İstanbul’daki bu gelişmelerin yansımaları Bursa’ya oldukça geç ulaştı. İkinci Meşrutiyet’ten sonraki özgürlük ortamında Bursa’da da Nizamname gereği bir dava vekilleri cemiyeti kurulması kararlaştırıldı. 1909 yılında Bursa’da ruhsatlı olarak çalışan 15 dava vekili bir araya gelerek, “Hüdavendigar Vilayeti Dava Vekilleri Cemiyeti”ni kurdular. Cemiyetin başkanlığına Osman Nuri Bey (Özpay) getirildi.

Bursa‘da kurulan bu cemiyetin 1918 tarihine kadarki etkinlikleri hakkında bir bilgi mevcut değildir. Ancak 1911 de Muhamat Kanun tasarısının hazırlanması aşamasında, Bursa cemiyetine bağlı dava vekillerinin önemli katkıları oldu. Balkan Savaşının çıkması üzerine bu konudaki çalışmalarda ilerleme olmadı. Ancak bu cemiyet, kuruluşundan itibaren dava vekilliği mesleğinin halk arasında güven kazanması ve saygın bir konuma kavuşması için uğraş verdi. 0 zamana kadar ruhsatlı ve ruhsatsız dava vekilleri arasında herhangi bir ayırım gözetilmezken, Cemiyet, bu ayırımı netleştiren ve dava vekillerinin görevlerinin neler olduğunu belirleyen esasları kesinleştirdi.

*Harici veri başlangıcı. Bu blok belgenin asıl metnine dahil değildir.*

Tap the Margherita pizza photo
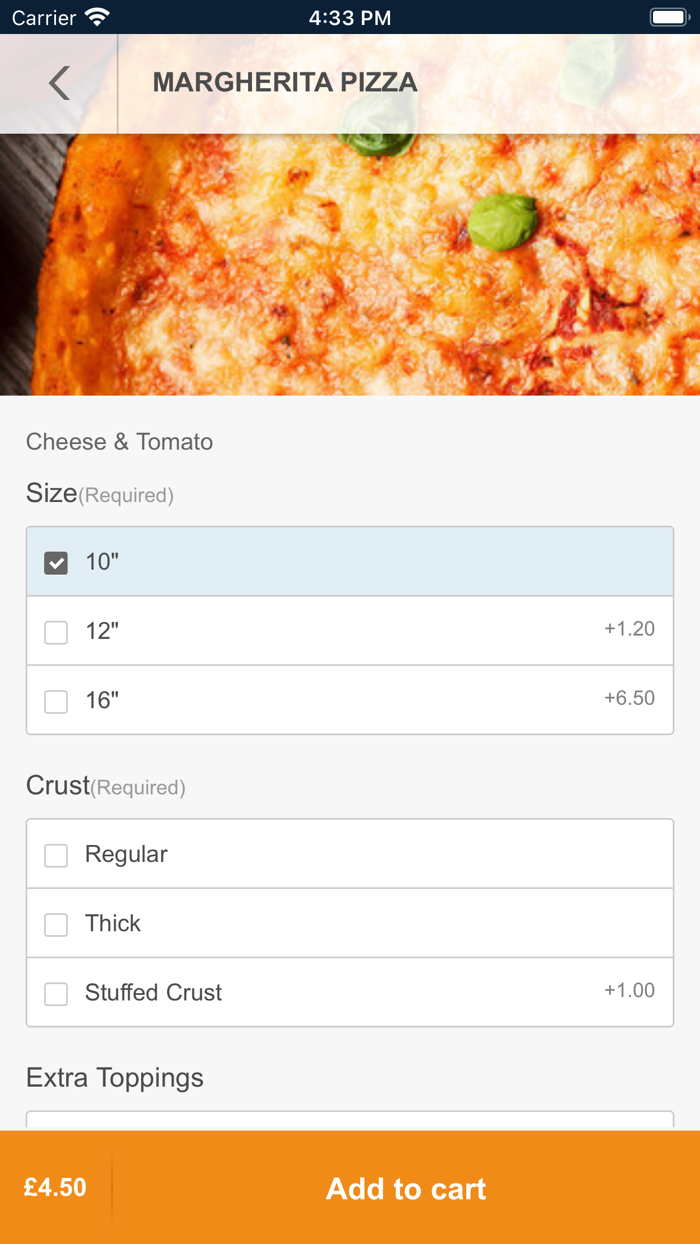 point(350,265)
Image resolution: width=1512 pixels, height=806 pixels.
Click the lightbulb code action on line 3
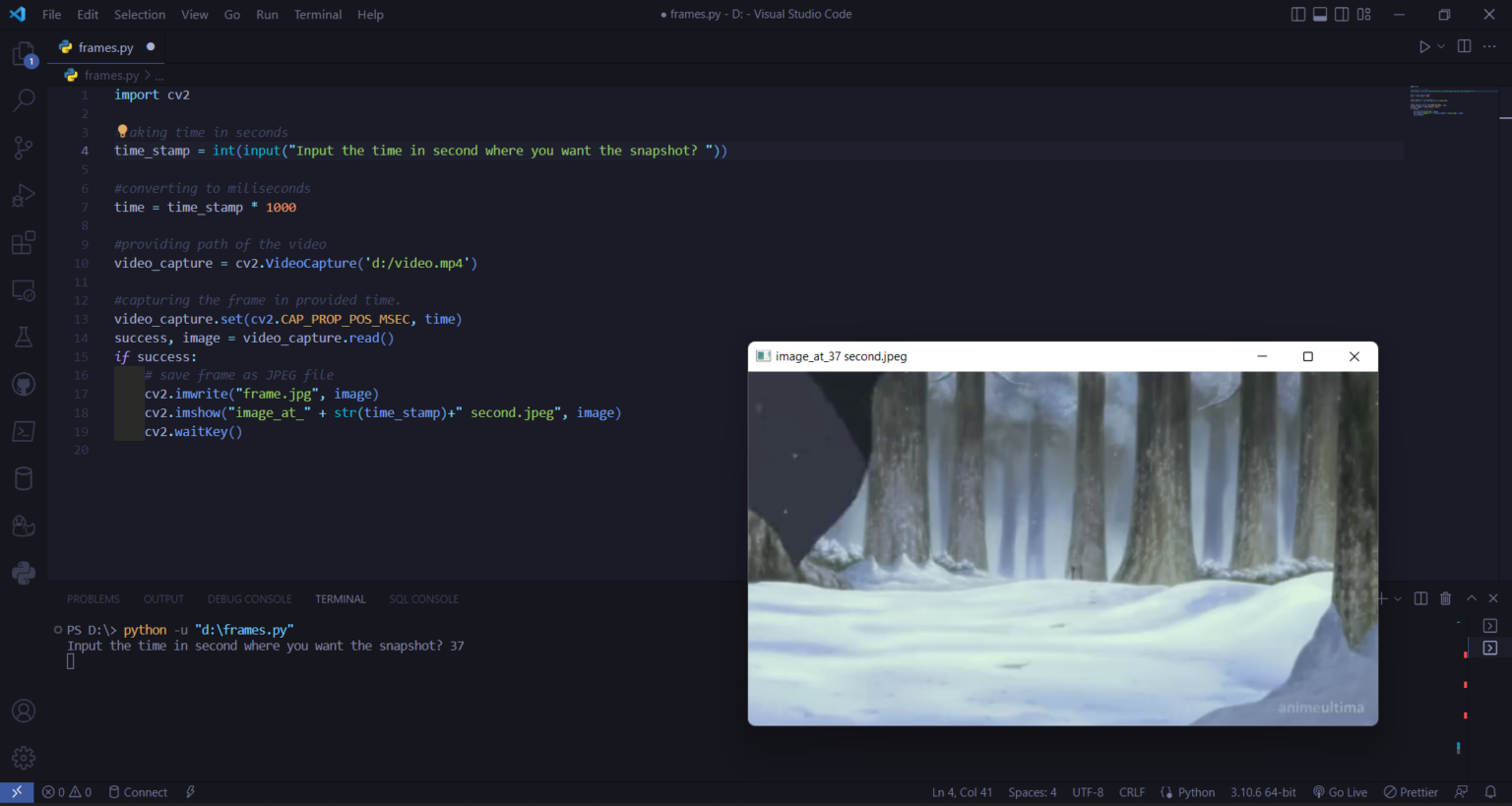[122, 131]
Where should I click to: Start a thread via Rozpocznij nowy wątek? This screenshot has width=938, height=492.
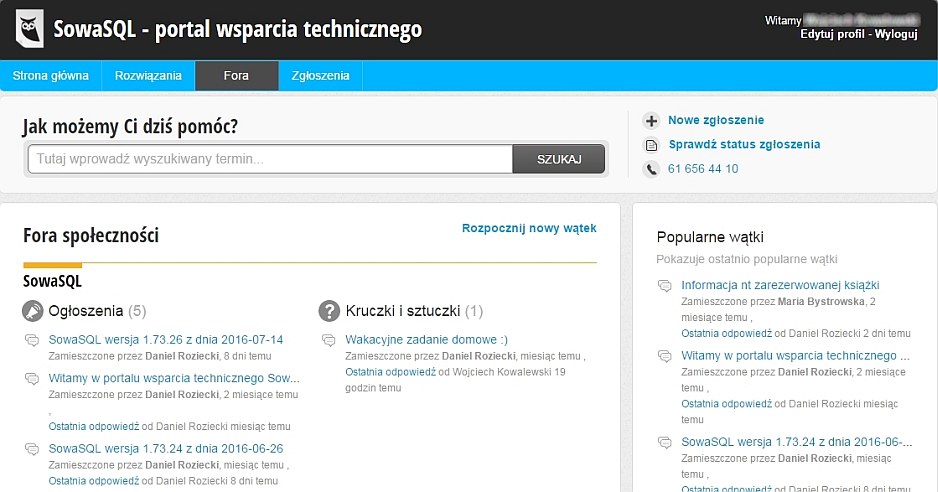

Kurtuluş Savaşının başlangıcında Bursa Dava Vekilleri Cemiyeti Başkanı Osman Nuri Bey, Sivas Kongresine Bursa delegesi olarak katıldı. Dönüşünde M.Kemal Paşa’ya çektiği telgrafta, destek ve bağlılık dileklerini bildirdi. “Anadolu ve Rumeli Müdafai Hukuk Cemiyeti”nin Bursa şubesinin kurulmasına öncülük etti. Şubenin ilk yönetim kurulunda Dava Vekilleri Cemiyetinden Osman Nuri Özpay ve Muhittin Baha Pars ile birlikte Bursa kadısı Tahir Efendi de yer almışlardır. Osman Nuri Bey son Osmanlı Meclisi Mebusanına Bursa milletvekili olarak katıldı. Bu Meclisin dağıtılmasından sonra da Muhittin Baha Bey ile birlikte, Ankara’da açılan Büyük Millet Meclisinde yer aldı.

Bursa’nın 8 Temmuz 1918 tarihinde Yunan ordusu tarafından işgalini izleyen dönemde “Hüdavendigar Vilayeti Dava Vekilleri Cemiyeti” üyeleri, aralarında aldıklara kararla, Yunan Askeri Mahkemelerinde yargılananlardan vekâlet ücreti alınmaması yolunu benimsediler. İşgal döneminde bir hukuk savaşımı vererek sürekli biçimde her olayda Türk mahkemelerinin yetkili olduğu görüşünü savundular. Bu arada Mudanya Kaymakamı Abidin (Özmen) Beyin, casuslukla suçlanarak Gemlik’teki Yunan Harp Divanında yargılanması sırasında, savunması Cemiyet üyesi dava vekilleri tarafından üstlenildi.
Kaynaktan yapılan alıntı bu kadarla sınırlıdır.